[Records from a dataset]
==================================================
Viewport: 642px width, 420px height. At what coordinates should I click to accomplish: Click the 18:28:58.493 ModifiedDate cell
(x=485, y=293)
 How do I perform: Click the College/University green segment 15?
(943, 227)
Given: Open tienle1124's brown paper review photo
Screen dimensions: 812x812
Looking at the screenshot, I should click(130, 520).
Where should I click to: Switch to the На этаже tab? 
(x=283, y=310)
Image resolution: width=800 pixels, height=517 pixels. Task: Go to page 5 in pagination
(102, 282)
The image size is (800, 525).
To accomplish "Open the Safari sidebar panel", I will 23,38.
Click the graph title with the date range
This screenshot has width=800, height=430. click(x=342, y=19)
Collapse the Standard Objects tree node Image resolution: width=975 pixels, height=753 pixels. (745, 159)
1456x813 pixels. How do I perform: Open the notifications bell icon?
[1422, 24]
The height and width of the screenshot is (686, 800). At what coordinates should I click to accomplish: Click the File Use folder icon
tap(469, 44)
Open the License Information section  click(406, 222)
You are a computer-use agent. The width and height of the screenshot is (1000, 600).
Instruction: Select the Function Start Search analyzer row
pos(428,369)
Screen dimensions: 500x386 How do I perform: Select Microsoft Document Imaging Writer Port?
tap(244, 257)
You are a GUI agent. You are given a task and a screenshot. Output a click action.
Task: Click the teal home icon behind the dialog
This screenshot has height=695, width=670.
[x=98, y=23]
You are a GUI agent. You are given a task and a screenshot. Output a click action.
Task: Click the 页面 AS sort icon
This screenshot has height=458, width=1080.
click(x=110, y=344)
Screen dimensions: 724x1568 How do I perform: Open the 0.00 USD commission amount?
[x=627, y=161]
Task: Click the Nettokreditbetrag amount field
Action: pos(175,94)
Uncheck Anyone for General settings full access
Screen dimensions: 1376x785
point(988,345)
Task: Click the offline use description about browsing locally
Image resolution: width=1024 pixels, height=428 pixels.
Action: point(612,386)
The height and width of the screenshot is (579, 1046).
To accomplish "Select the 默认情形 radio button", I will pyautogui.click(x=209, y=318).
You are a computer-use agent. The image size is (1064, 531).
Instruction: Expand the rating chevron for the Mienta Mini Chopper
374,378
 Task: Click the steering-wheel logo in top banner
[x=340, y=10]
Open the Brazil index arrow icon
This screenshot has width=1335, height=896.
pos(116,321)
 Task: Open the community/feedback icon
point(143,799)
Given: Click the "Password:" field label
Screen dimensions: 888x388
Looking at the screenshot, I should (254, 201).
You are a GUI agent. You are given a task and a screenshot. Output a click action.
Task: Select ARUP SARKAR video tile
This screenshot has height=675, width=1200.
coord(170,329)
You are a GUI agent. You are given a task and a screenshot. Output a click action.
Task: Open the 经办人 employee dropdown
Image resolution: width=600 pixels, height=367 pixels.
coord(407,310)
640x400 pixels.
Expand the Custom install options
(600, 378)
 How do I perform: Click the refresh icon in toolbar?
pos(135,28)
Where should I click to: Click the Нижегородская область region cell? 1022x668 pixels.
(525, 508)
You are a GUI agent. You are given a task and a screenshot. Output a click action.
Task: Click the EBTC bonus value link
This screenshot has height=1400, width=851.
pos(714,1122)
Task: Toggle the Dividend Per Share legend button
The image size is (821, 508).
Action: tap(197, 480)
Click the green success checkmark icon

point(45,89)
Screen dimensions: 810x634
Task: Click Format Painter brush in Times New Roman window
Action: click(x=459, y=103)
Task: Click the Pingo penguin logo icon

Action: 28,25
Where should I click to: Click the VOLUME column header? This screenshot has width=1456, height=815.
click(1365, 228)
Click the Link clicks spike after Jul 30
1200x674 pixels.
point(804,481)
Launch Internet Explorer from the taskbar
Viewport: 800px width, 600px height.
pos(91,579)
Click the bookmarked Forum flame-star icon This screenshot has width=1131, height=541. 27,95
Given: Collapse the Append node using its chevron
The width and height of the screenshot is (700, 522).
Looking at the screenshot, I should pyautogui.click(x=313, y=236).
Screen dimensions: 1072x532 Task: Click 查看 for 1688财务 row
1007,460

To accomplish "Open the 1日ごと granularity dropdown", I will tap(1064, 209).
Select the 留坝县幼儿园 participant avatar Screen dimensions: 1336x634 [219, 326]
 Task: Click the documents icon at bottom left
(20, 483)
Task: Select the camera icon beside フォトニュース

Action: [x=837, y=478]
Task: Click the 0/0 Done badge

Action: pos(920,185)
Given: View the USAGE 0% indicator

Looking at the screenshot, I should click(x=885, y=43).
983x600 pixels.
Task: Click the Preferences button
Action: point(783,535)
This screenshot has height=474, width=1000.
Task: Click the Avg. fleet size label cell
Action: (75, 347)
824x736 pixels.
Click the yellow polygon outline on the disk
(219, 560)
==================================================
## EXERCISE INSTRUCTIONS
Please repeat each entry exactly as written.

## ANSWER BELOW
Viewport: 642px width, 420px height. At what coordinates should I click to accomplish: Click the 18:28:58.493 ModifiedDate cell
(x=485, y=293)
 How do I perform: Click the College/University green segment 15?
(943, 227)
Given: Open tienle1124's brown paper review photo
Screen dimensions: 812x812
Looking at the screenshot, I should click(130, 520).
Where should I click to: Switch to the На этаже tab? 
(x=283, y=310)
Image resolution: width=800 pixels, height=517 pixels. Task: Go to page 5 in pagination
(102, 282)
The image size is (800, 525).
To accomplish "Open the Safari sidebar panel", I will 23,38.
Click the graph title with the date range
This screenshot has width=800, height=430. click(x=342, y=19)
Collapse the Standard Objects tree node Image resolution: width=975 pixels, height=753 pixels. (745, 159)
1456x813 pixels. How do I perform: Open the notifications bell icon?
[1422, 24]
The height and width of the screenshot is (686, 800). At what coordinates should I click to accomplish: Click the File Use folder icon
tap(469, 44)
Open the License Information section  click(406, 222)
You are a computer-use agent. The width and height of the screenshot is (1000, 600).
Instruction: Select the Function Start Search analyzer row
pos(428,369)
Screen dimensions: 500x386 How do I perform: Select Microsoft Document Imaging Writer Port?
tap(244, 257)
You are a GUI agent. You are given a task and a screenshot. Output a click action.
Task: Click the teal home icon behind the dialog
This screenshot has height=695, width=670.
[x=98, y=23]
You are a GUI agent. You are given a task and a screenshot. Output a click action.
Task: Click the 页面 AS sort icon
This screenshot has height=458, width=1080.
click(x=110, y=344)
Screen dimensions: 724x1568 How do I perform: Open the 0.00 USD commission amount?
[x=627, y=161]
Task: Click the Nettokreditbetrag amount field
Action: pos(175,94)
Uncheck Anyone for General settings full access
Screen dimensions: 1376x785
point(988,345)
Task: Click the offline use description about browsing locally
Image resolution: width=1024 pixels, height=428 pixels.
Action: point(612,386)
The height and width of the screenshot is (579, 1046).
To accomplish "Select the 默认情形 radio button", I will pyautogui.click(x=209, y=318).
You are a computer-use agent. The image size is (1064, 531).
Instruction: Expand the rating chevron for the Mienta Mini Chopper
374,378
 Task: Click the steering-wheel logo in top banner
[x=340, y=10]
Open the Brazil index arrow icon
This screenshot has width=1335, height=896.
pos(116,321)
 Task: Open the community/feedback icon
point(143,799)
Given: Click the "Password:" field label
Screen dimensions: 888x388
Looking at the screenshot, I should (254, 201).
You are a GUI agent. You are given a task and a screenshot. Output a click action.
Task: Select ARUP SARKAR video tile
This screenshot has height=675, width=1200.
coord(170,329)
You are a GUI agent. You are given a task and a screenshot. Output a click action.
Task: Open the 经办人 employee dropdown
Image resolution: width=600 pixels, height=367 pixels.
coord(407,310)
640x400 pixels.
Expand the Custom install options
(600, 378)
 How do I perform: Click the refresh icon in toolbar?
pos(135,28)
Where should I click to: Click the Нижегородская область region cell? 1022x668 pixels.
(525, 508)
You are a GUI agent. You are given a task and a screenshot. Output a click action.
Task: Click the EBTC bonus value link
This screenshot has height=1400, width=851.
pos(714,1122)
Task: Toggle the Dividend Per Share legend button
The image size is (821, 508).
Action: tap(197, 480)
Click the green success checkmark icon

point(45,89)
Screen dimensions: 810x634
Task: Click Format Painter brush in Times New Roman window
Action: click(x=459, y=103)
Task: Click the Pingo penguin logo icon

Action: 28,25
Where should I click to: Click the VOLUME column header? This screenshot has width=1456, height=815.
click(1365, 228)
Click the Link clicks spike after Jul 30
1200x674 pixels.
point(804,481)
Launch Internet Explorer from the taskbar
Viewport: 800px width, 600px height.
pos(91,579)
Click the bookmarked Forum flame-star icon This screenshot has width=1131, height=541. 27,95
Given: Collapse the Append node using its chevron
The width and height of the screenshot is (700, 522).
Looking at the screenshot, I should pyautogui.click(x=313, y=236).
Screen dimensions: 1072x532 Task: Click 查看 for 1688财务 row
1007,460

To accomplish "Open the 1日ごと granularity dropdown", I will tap(1064, 209).
Select the 留坝县幼儿园 participant avatar Screen dimensions: 1336x634 [219, 326]
 Task: Click the documents icon at bottom left
(20, 483)
Task: Select the camera icon beside フォトニュース

Action: [x=837, y=478]
Task: Click the 0/0 Done badge

Action: pos(920,185)
Given: View the USAGE 0% indicator

Looking at the screenshot, I should click(x=885, y=43).
983x600 pixels.
Task: Click the Preferences button
Action: point(783,535)
This screenshot has height=474, width=1000.
Task: Click the Avg. fleet size label cell
Action: (75, 347)
824x736 pixels.
Click the yellow polygon outline on the disk
(219, 560)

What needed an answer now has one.